Question

If the A.C. main supply is of $220V$then the average e.m.f. during positive half cycle will be:
(A) $198.2V$
(B) $98.2V$
(C) $9.82V$
(D) Zero

Answer 1

Hint
In the A.C. supply, the value of current is always alternating, it is the waveform of a sine or cos wave, also, after half cycle the current changes its polarity. So the average e.m.f. in a full cycle is zero, but other than that there is presence of a net e.m.f. in the supply. To give a meaning and for calculation, the RMS (root mean square) values of the e.m.f. is used. Using this, we can also figure out the average e.m.f. produced by the supply.
$\Rightarrow {E_{avg}} = \dfrac{{2\sqrt 2 {E_{RMS}}}}{\pi }$

Complete step by step answer
A normal representation of voltage in A.C. supply is given by putting RMS values of the alternating component.

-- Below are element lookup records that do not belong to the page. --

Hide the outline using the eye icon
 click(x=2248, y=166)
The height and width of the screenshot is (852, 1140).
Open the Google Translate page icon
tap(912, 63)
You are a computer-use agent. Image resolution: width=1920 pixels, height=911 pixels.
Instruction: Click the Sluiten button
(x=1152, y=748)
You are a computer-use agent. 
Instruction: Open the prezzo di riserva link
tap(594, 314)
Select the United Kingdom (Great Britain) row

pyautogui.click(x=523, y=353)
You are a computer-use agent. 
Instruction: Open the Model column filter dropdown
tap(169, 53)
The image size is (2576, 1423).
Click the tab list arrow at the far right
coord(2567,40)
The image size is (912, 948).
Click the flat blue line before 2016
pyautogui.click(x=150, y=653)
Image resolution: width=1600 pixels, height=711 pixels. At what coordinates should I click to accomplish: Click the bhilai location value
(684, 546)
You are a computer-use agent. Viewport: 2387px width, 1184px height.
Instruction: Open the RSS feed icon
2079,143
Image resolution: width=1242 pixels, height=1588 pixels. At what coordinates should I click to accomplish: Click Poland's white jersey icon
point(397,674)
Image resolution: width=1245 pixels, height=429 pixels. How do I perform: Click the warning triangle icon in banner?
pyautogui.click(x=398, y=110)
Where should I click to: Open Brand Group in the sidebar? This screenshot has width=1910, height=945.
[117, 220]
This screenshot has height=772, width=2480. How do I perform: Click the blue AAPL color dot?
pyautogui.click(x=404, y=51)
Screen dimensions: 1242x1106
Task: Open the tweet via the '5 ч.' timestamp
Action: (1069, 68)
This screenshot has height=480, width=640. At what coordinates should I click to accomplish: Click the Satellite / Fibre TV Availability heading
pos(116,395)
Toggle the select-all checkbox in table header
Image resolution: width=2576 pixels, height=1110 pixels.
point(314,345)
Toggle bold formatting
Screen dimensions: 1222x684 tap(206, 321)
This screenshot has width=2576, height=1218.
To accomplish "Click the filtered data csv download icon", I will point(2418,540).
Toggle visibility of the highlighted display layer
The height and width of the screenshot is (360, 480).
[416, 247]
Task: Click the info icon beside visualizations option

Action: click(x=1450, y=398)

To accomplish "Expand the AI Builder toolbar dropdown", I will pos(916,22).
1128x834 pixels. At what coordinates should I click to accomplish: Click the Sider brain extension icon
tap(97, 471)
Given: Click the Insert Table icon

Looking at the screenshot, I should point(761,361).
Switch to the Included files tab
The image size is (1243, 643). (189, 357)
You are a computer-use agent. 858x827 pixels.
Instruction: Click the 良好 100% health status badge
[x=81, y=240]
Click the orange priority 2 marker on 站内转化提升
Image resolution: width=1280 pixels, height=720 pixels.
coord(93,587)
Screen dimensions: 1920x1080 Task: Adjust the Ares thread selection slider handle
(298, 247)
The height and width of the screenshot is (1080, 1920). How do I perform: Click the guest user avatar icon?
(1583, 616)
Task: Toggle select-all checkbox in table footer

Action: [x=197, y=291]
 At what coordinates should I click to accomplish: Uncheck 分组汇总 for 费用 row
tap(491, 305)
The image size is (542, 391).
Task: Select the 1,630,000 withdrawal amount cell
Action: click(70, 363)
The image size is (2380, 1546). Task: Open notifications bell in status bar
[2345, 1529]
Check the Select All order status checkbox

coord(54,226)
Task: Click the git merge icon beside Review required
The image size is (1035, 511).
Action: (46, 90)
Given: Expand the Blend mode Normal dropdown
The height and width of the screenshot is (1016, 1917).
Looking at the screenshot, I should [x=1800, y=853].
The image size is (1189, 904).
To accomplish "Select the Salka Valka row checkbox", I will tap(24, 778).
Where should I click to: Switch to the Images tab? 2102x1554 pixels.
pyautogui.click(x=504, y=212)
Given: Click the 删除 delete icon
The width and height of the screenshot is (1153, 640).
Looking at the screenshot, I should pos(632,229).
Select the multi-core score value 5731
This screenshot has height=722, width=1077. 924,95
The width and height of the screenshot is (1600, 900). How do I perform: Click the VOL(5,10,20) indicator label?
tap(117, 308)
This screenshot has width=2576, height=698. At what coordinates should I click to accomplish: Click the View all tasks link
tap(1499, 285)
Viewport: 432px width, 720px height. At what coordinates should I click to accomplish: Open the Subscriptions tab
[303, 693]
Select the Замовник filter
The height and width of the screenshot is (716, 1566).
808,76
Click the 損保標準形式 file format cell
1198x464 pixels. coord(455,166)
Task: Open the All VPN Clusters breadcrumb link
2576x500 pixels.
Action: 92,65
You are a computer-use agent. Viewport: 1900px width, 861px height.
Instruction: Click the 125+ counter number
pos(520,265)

All the values displayed or mentioned about AC signals are represented in its RMS form, in this question too, the RMS value of the AC Supply is given as $220V$.
Relating to this, the average value of the supply voltage is given by-
$\Rightarrow {E_{avg}} = \dfrac{{2\sqrt 2 {E_{RMS}}}}{\pi }$
Where ${E_{avg}}$refers to the average e.m.f.
While ${E_{RMS}}$refers to the Root Mean Square of e.m.f.
Putting the value ${E_{RMS}} = 220$we get,
$\Rightarrow {E_{avg}} = \dfrac{{2\sqrt 2 \times 220}}{\pi }$
$\Rightarrow {E_{avg}} = \dfrac{{622.25}}{\pi }$
$\Rightarrow {E_{avg}} = 198.06V$
Hence, option (A) is correct.

Additional Information
The three ways to represent the values of e.m.f. in an Alternating current system are-
-Maximum e.m.f: (${E_0}$) This tells the maximum e.m.f. or the peak amplitude of the sinusoidal curve. At any given instant of time the e.m.f. can be given using-
$\Rightarrow E = {E_0}\operatorname{Sin} (\omega t - \phi )$
Here $\omega $ , $t$ and $\phi $ represent the phase of the supply.
-Average e.m.f (${E_{avg}}$) It is defined as the sum of all the values of e.m.f produced in a cycle or given part of the cycle, divided by the time taken to complete the cycle. It is given by-
$\Rightarrow {E_{avg}} = \dfrac{1}{T}\int\limits_0^T {E(t)dt} $

Where T is the total time taken to complete the cycle.
-RMS e.m.f: (${E_{RMS}}$) To calculate the RMS value, small components of the AC e.m.f are squared and added, after this the mean of these values is taken. This means is then put into the root, to make it practically close to the observed values. This removes the problems caused by negative values in calculations. It is given by-
$\Rightarrow {E_{RMS}} = \sqrt {\dfrac{1}{T}\int\limits_0^T {{E^2}(t)dt} } $

Note
The relation between the 3 representations of e.m.f. in an AC signal is given by-
$\Rightarrow {E_{avg}} = \dfrac{{2{E_0}}}{\pi } = \dfrac{{2\sqrt 2 {E_{RMS}}}}{\pi }$
In everyday use, AC voltages are always given as RMS values because this allows a sensible comparison to be made with steady DC voltages.